ABDÜLHAMİT ŞAŞIRTIR…

Halit Ziya, köşke gelince şaşırtıcı bir durumla karşılaşır; Abdülhamit’in kendisini, kabul odasında karşılayacağını umarken, Abdülhamit, köşkün merdivenlerinde, ayakta, Halit Ziya’yı beklemektedir.

“Bundan ne kendime ne yanımdakilere bir hisse çıkarılamazdı, elbette… Hanedanın daima son derece dikkatle tatbik ettikleri hürmet kaidesi gereğine uyarak dün tahttan inen padişah bugün tahtı işgal eden padişaha, onun namına gelen zata karşı fakat manası tamamıyla gelene değil, gönderene ait nazikane karşılama yapmaya lüzum görmüştü.”

ABDÜLHAMİT'İN GÖZLERİ

Halit Ziya, eğilerek saygıyla selamlar Abdülhamit’i ve önde Abdülhamit arkada Halit Ziya köşke girerler. Abdülhamit, sade döşenmiş sofada, eliyle işaret ederek sağ yanı başında bir koltuğa Halit Ziya’yı oturtur ve görüşmeleri burada gerçekleşir. 

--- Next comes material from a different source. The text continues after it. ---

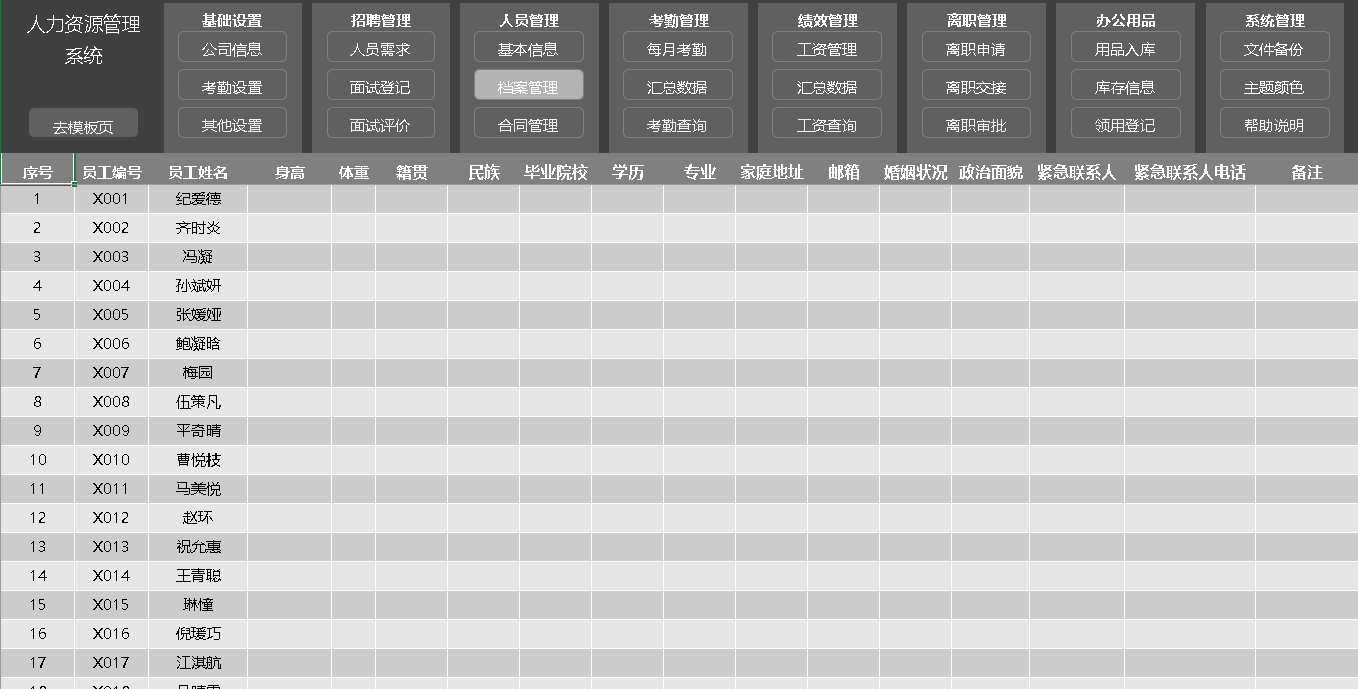Open the 主题颜色 theme color setting
Image resolution: width=1358 pixels, height=689 pixels.
(x=1274, y=86)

Halit Ziya, ilk defa karşı karşıya geldiği Abdülhamit ile ilgili izlenimlerini şu sözlerle aktarır:

“O hiç zannettiğim şekilde değildi. Ben kendisini çirkince, esmerce, gayet çukur siyah gözlü farz ederdim, hiç öyle değildi. Çirkin olmaktan ziyade güzelliğe yakın bir çehresi ve beyaz, belki de pembe bir teni vardı. (…) Saçını sakalını boyamak adetinden burada da vazgeçmemiş olan Abdülhamit o kadar beceriksizlikle boyanmış idi ki sakalından ceketinin yakalarına boya lekeleri yayılmıştı. Elbisesi de hazırcılardan alınmış, adi, açıkça renkte bir kumaştandı. Onun Yıldız’da büyükçe bir esvap odası vardı ki tavandan döşemesine kadar tıklım tıkız giysi ile dolu idi. Yıldız Sarayı Hazine-i Hassa’ya geçtikten sonra Hünkar’ın (Reşat) emriyle bu nefis elbiselerden, çamaşırlardan sandıklar dolusu Harbiye Nezareti’ne gönderilmişti. Oradan Selanik’e gönderilecekti. Gönderilmedi mi, yoksa kendisi bu eski hatıraları taşımaktan ise böyle adi giyinmeye üstün mü baktı; bilmiyorum.”